When asked about an analogy to explain the role of dopamine in my brain and in those who have Parkinson’s Disease, I have thought of this little story:

There is a town called “Normalton” where public transportation flourishes (as well as a great economy).  In Normalton, the taxis run on time and the streets are in good repair.  The factories are in good shape and everything about the economy goes pretty smoothly. In contrast, in the nearby town of “Parkieville”, things are not so great.

In the town of Parkieville, the citizens also rely on the public transportation system; however, there are only a few taxis these days – and the few taxis that are there are in bad shape. The roads and highways are full of potholes and the roads/highways around the town are always congested – traffic moves very slowly to the point of sometimes being completely jammed or frozen on the freeways.

The taxi drivers in Parkieville are themselves in bad shape or poor health.  The taxi drivers are overworked from trying to get people to their jobs on time. The taxi drivers must work overtime. These hard working taxi drivers find that they often go home from a hard days work feeling tired and depressed.

Parkieville has tried to recruit new taxi drivers, but it is hard to get good people to come in to the town, due to a natural barrier of a river surrounding the town that is full of dangerous rocks that could destroy anything – other than a good solid boat.

Scientist outside the town developed boats that could cross the river with these vehicles being able to cross into the town for years now, where they can be converted into taxis at the town’s factories.  In some areas, scientist have implemented boats to remove rocks in the water to allow the the boats that can be converted into vehicles to cross into the city easily.

However, the factories in town are themselves in poor shape, and many are closing down.  Because of the poor conditions of the factories, sometimes production fluctuations with periods of descent work and other unpredictable periods of downtime.  Repairmen were brought in to patch the potholes and repair the few taxis that are there to keep them running for as long as possible.

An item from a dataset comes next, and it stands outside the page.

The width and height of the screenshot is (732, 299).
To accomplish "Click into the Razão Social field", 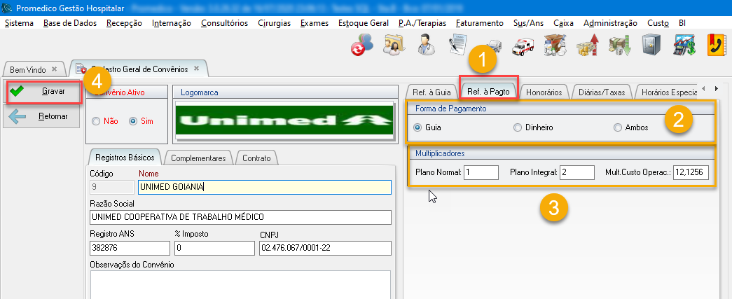I will pos(240,217).
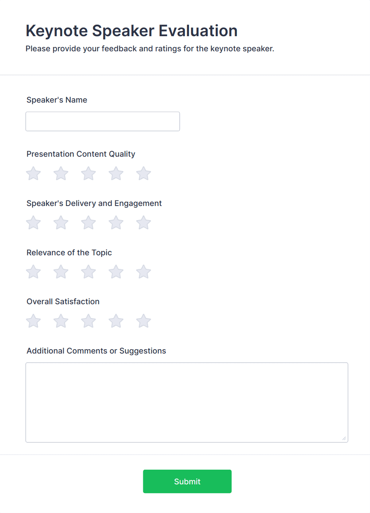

In Parkieville, even the mail delivery and computer internet systems are slow.  People don’t get their paychecks on time and some people lose their motivation – becoming very apathetic. Outsiders (such as those in nearby Normalton) often refer to the town of Parkieville as being a tragedy. Even the town members find that they often get depressed, however, the brave people of Parkieville try to enjoy or at least make the most out of each day (recognizing that the town still may have many good days ahead of it), while they continue to remain optimistic about a potential discovery or solution to the town problems that may come in the future – thanks to the wonderful efforts of volunteers and scientist who work hard on finding options or solutions.